Android prepara un cambio que toca una de esas zonas del sistema que la mayoría nunca abre, pero que para una parte de usuarios marca la diferencia entre un móvil cerrado y uno más flexible. Google trabaja para limitar el acceso a las Opciones de desarrollador cuando el Modo de Protección Avanzada esté activado.
La pista aparece en Google Play Services 26.25.31, donde hay código que apunta a ese bloqueo. No hay fecha confirmada, aunque la medida podría llegar con Android 16 o Android 17, además de futuras versiones QPR.

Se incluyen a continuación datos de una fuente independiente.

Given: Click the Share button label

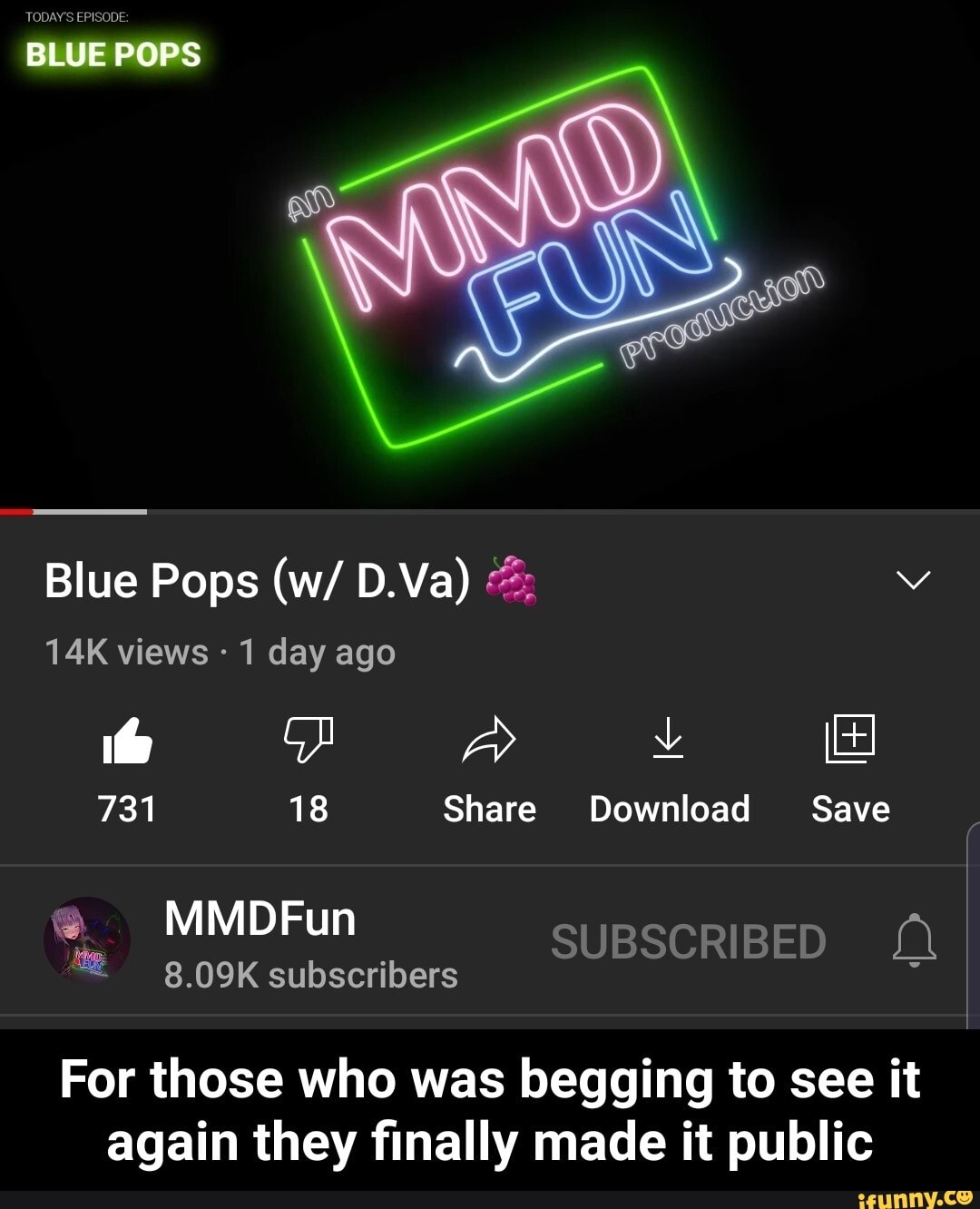Looking at the screenshot, I should [489, 809].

Google quiere que el modo más estricto también cierre la puerta técnica
El Modo de Protección Avanzada ya ocupa el escalón más alto de seguridad dentro de Android. Hoy bloquea la instalación de aplicaciones desde fuentes desconocidas, corta la transferencia de datos por USB y evita las conexiones a redes 2G inseguras.
Ahora el foco cambia de sitio y apunta al propio menú que concentra varias funciones delicadas del sistema. La activación del Modo de Protección Avanzada podría desactivar automáticamente las Opciones de desarrollador o, directamente, impedir que el usuario las active.
Eso tiene una lógica clara dentro de un perfil de seguridad extremo. Si el sistema quiere reducir al mínimo las vías de manipulación, dejar abiertas herramientas pensadas para pruebas, depuración o modificaciones avanzadas encaja cada vez menos.
Las funciones afectadas van mucho más allá de un ajuste oculto
Las Opciones de desarrollador no son un simple cajón de ajustes secundarios. Ahí viven la depuración por USB, la depuración inalámbrica, el desbloqueo de OEM para abrir el gestor de arranque, las ubicaciones simuladas y los límites de procesos en segundo plano.
Visto en uso real, el cambio no afectaría igual a todo el mundo. Para quien solo quiere un móvil más blindado, el recorte puede pasar desapercibido, pero para quien prueba software, conecta el teléfono al ordenador para tareas de depuración o modifica el sistema, el impacto es inmediato.
Ese menú da acceso a funciones que permiten depurar por USB, desbloquear el gestor de arranque y simular ubicaciones. Justo por eso encaja como objetivo de una capa de protección que ya bloquea instalaciones externas y reduce conexiones consideradas inseguras.
La contradicción está en ofrecer más seguridad a cambio de menos control
Android lleva tiempo equilibrando dos ideas que no siempre conviven bien. Por un lado, ofrece herramientas de protección más agresivas. Por otro, mantiene opciones avanzadas que dan margen a usuarios expertos para intervenir en el dispositivo.
Aquí la balanza parece inclinarse con más claridad hacia el blindaje. Si Google termina aplicando esta restricción, activar el nivel de seguridad más alto implicará renunciar también a una parte concreta del control técnico del móvil.
De momento, la única certeza está en ese rastro hallado en Google Play Services 26.25.31. Y el detalle importante no es menor, porque las funciones que podrían quedar fuera incluyen depuración por USB, desbloqueo de OEM y límites de procesos en segundo plano.